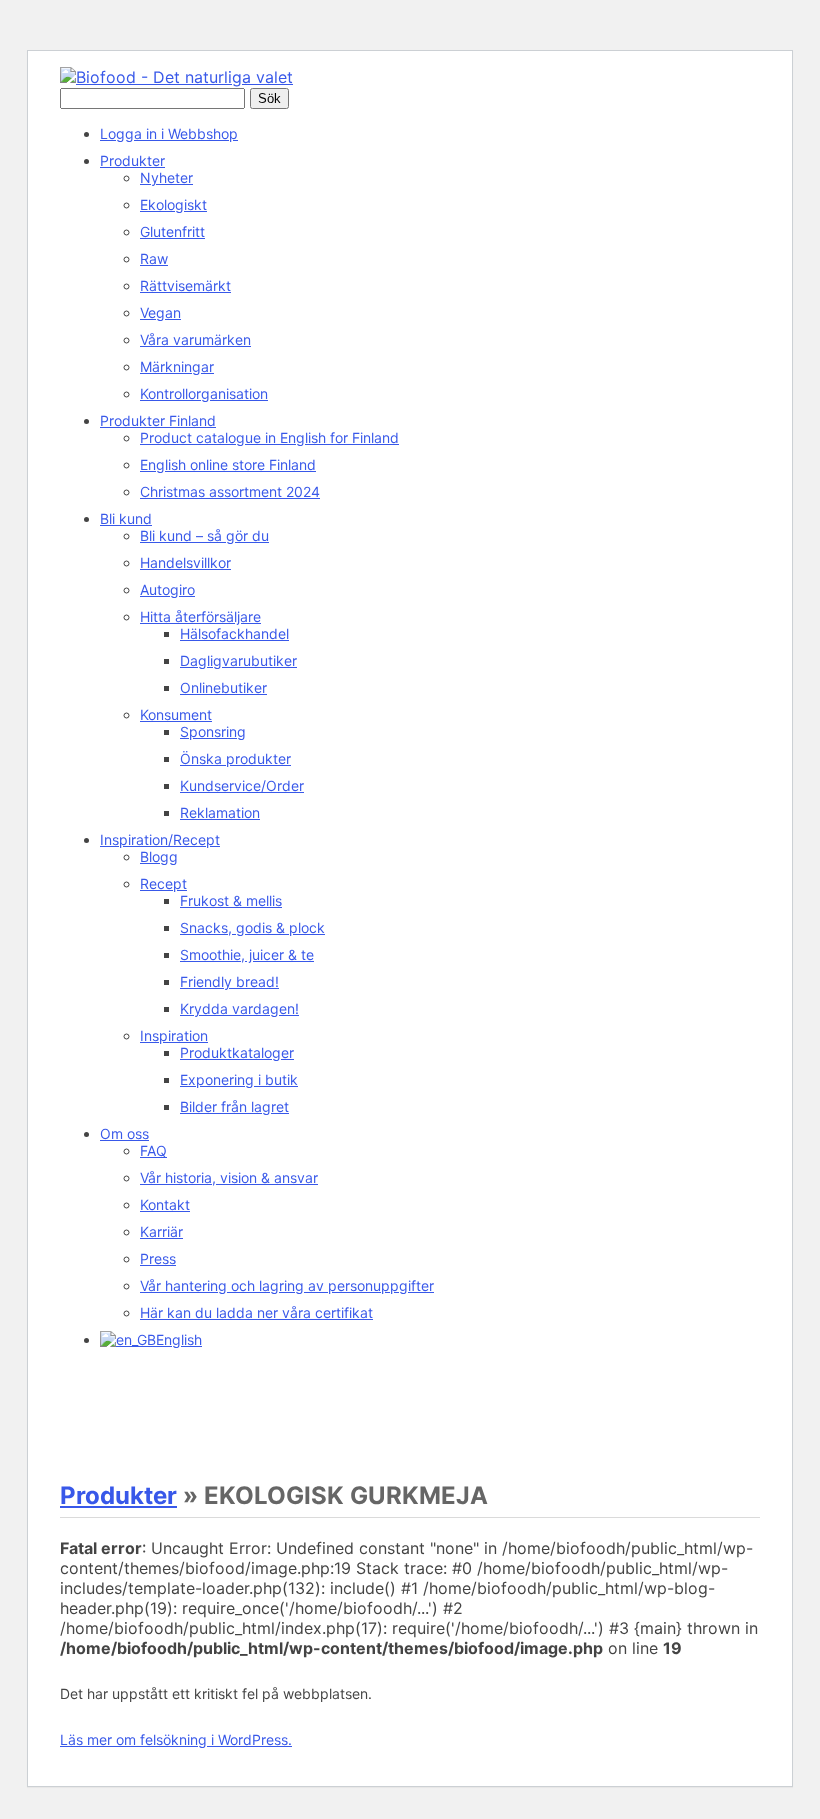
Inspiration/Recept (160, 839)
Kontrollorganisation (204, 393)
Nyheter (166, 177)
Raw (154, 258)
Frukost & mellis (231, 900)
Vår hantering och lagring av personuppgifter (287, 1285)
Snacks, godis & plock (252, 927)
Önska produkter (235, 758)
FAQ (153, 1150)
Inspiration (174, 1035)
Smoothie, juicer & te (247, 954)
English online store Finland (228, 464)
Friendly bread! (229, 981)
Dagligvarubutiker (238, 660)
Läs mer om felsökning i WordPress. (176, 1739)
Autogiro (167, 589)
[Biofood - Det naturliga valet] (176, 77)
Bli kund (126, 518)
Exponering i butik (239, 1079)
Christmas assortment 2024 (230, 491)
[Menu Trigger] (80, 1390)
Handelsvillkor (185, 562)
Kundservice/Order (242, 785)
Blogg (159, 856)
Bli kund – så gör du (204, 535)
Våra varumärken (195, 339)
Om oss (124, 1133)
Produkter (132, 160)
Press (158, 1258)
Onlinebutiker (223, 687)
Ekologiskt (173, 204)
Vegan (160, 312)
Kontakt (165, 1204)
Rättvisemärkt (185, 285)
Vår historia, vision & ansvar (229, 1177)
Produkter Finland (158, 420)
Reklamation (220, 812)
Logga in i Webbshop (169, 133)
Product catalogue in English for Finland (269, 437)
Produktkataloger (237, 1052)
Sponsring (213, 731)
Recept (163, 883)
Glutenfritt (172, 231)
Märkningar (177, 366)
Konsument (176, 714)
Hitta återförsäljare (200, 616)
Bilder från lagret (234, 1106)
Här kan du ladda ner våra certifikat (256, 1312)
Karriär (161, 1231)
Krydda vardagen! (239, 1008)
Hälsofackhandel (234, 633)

■ ■ ■ ■ ■ ■ ■

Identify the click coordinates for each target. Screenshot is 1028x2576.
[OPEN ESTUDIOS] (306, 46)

■ ■ ■ ■ ■ ■ ■

**What to work on**.
Your task is to transcribe, with no changes, only the lines of the listing above that lie between the line holding "Kontakt (165, 1204)" and the line holding "Märkningar (177, 366)", inclusive.

**Task response**.
Kontakt (165, 1204)
Rättvisemärkt (185, 285)
Vår historia, vision & ansvar (229, 1177)
Produkter Finland (158, 420)
Reklamation (220, 812)
Logga in i Webbshop (169, 133)
Product catalogue in English for Finland (269, 437)
Produktkataloger (237, 1052)
Sponsring (213, 731)
Recept (163, 883)
Glutenfritt (172, 231)
Märkningar (177, 366)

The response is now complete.